Amid a backdrop of somber patriotic music and splices of military imagery, the ad blames federal cuts in defense spending on a lack of veterans elected to Congress.
The ad cites a USA Today story from November 2012 that says there haven’t been this few vets serving in Congress since the 1940s.
Given the military’s strong presence in Hawaii — thousands of jobs and billions of dollars in contracts make it the second largest economic engine after tourism — Takai is painting himself as the candidate who will cater best to the needs of that population.
The ad also references a March 19 story about Hawaii lawmakers lamenting the defense cuts. But this time the publication isn’t identified; it was the online news outlet Hawaii Reporter instead of a national newspaper.
On Takai’s campaign website, he says he thinks it’s wrong that some in Congress have proposed cutting critical services like assistance to homeless vets, suicide prevention programs and job training assistance.

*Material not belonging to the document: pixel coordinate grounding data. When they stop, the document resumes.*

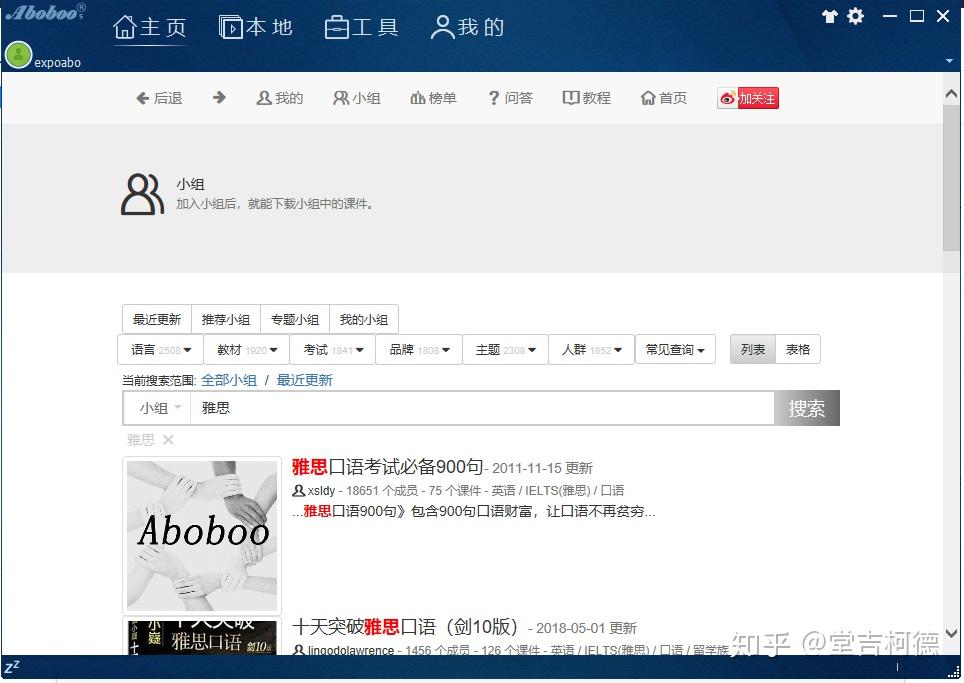Switch to 表格 table view
Image resolution: width=964 pixels, height=683 pixels.
797,349
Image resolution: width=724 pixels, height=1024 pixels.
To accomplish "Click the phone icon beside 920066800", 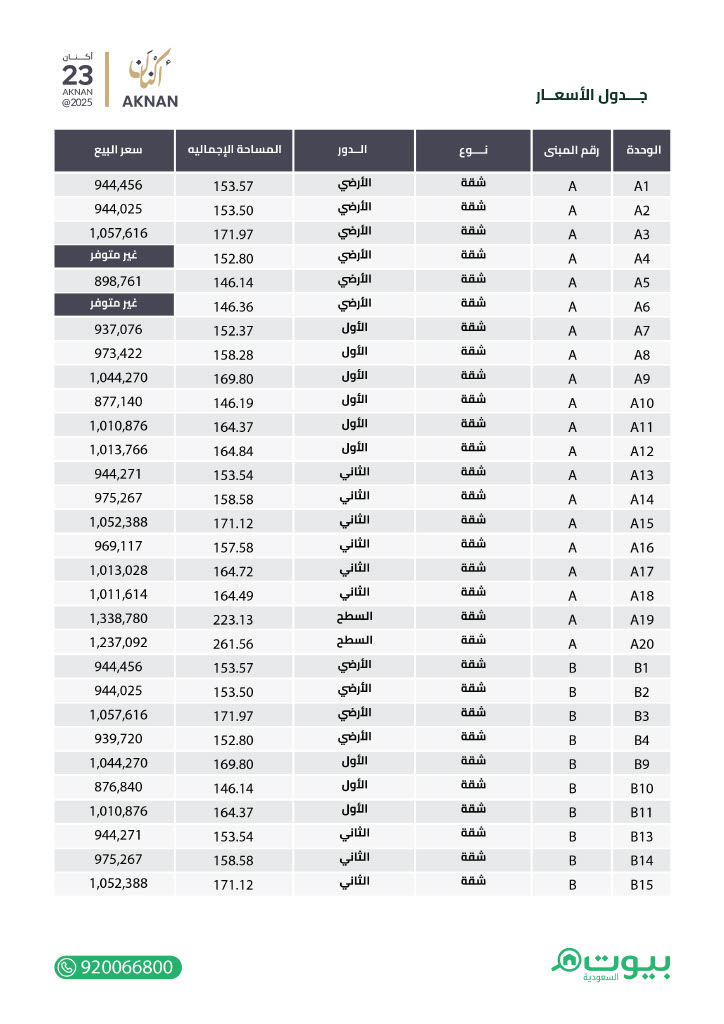I will pyautogui.click(x=67, y=967).
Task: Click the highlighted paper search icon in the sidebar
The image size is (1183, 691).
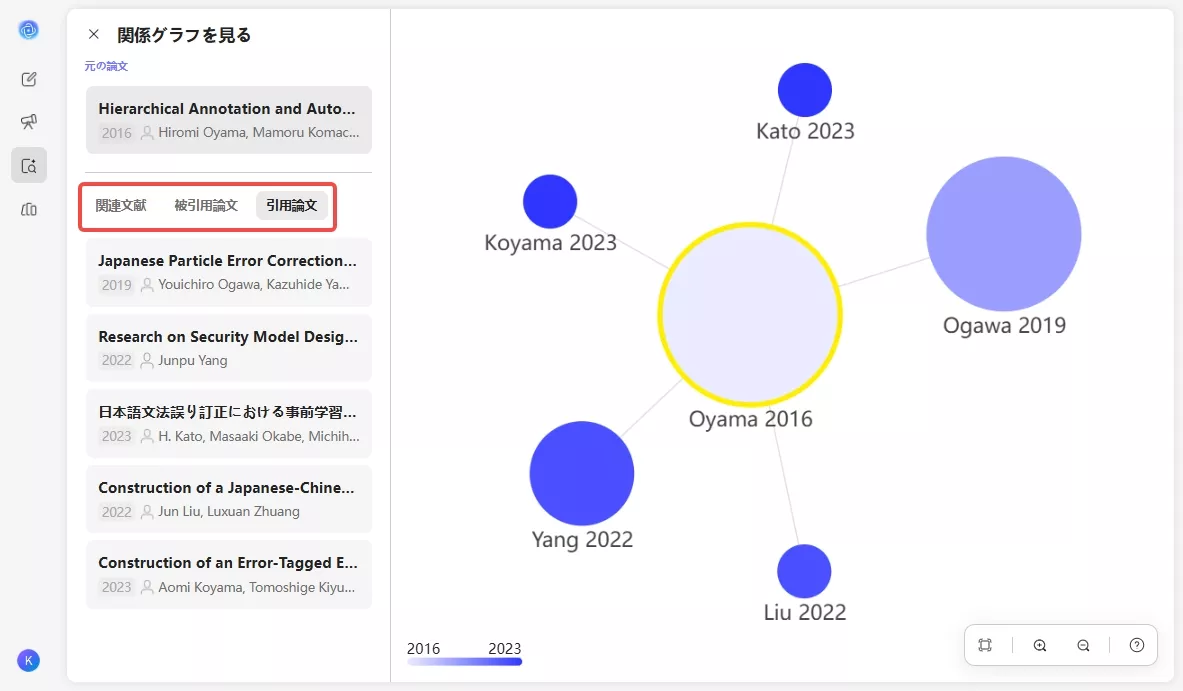Action: click(29, 165)
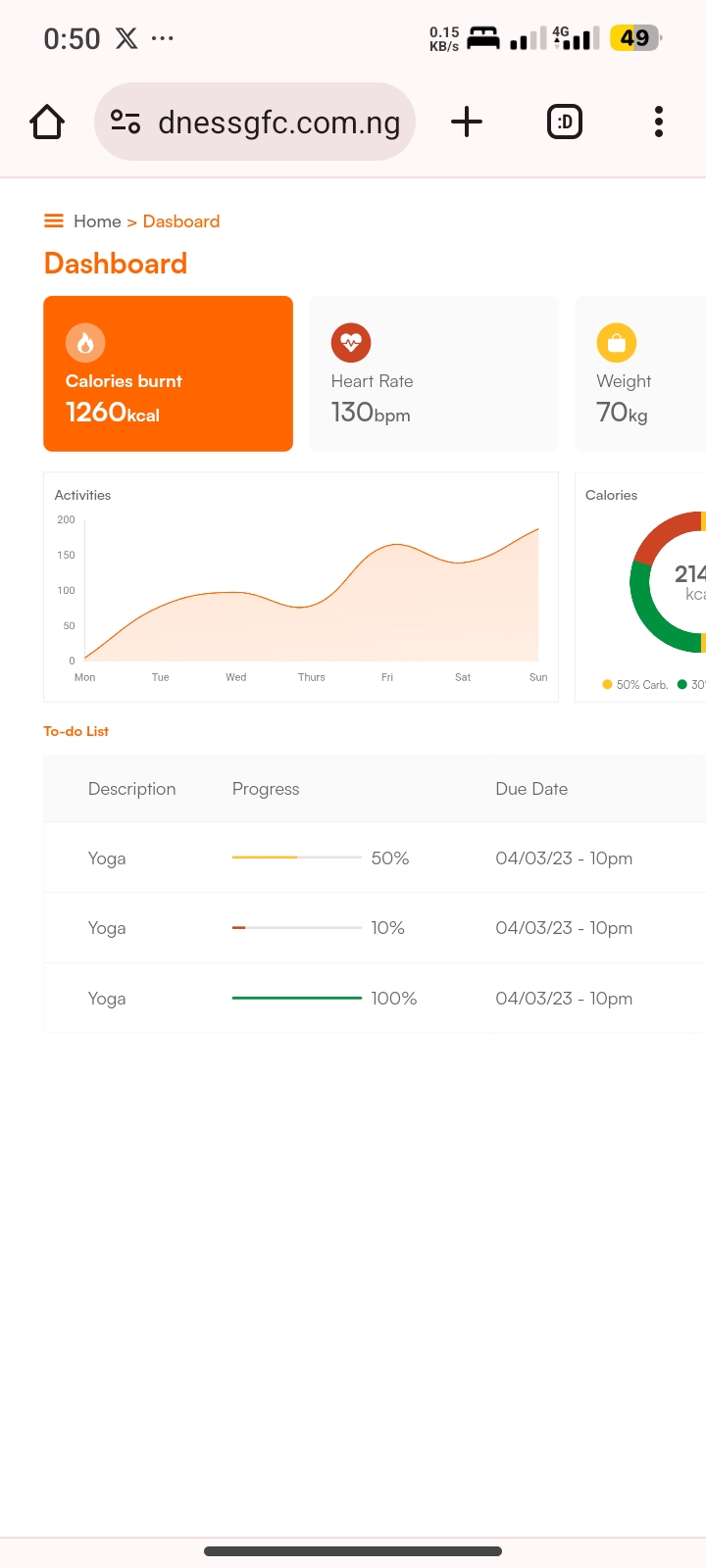Click the heart rate icon
The width and height of the screenshot is (706, 1568).
[351, 343]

The ad rolls on with flickers of flags and Navy ships, clips of Duckworth and awards ceremonies, and an image of Takai in combat uniform flashing a shaka. He served in Operation Iraqi Freedom in 2009 as the base operations officer at Camp Patriot in Kuwait.
The ad also showcases a column Takai wrote for the Star-Advertiser that touts his leading role in the Legislature in passing a bill in 2005 that created the Hawaii Medal of Honor to recognize fallen war heroes.
Now a lieutenant colonel, Takai’s next mission is to win the Aug. 9 primary.
He has continued to raise significant sums of money to put toward more ads that might help convince voters to choose him. The latest campaign finance reports show Takai took in $227,202 over the last three months.
Kim raised $251,641 during the same period, which covers through March 31.
If Takai manages to win the Democratic nomination, he will likely face Republican Charles Djou in the Nov. 4 general election.
Djou, who also has a military background and served in Afghanistan, lost to Rep. Colleen Hanabusa in 2012. Hanabusa is vacating the seat to run against U.S. Sen. Brian Schatz for Senate.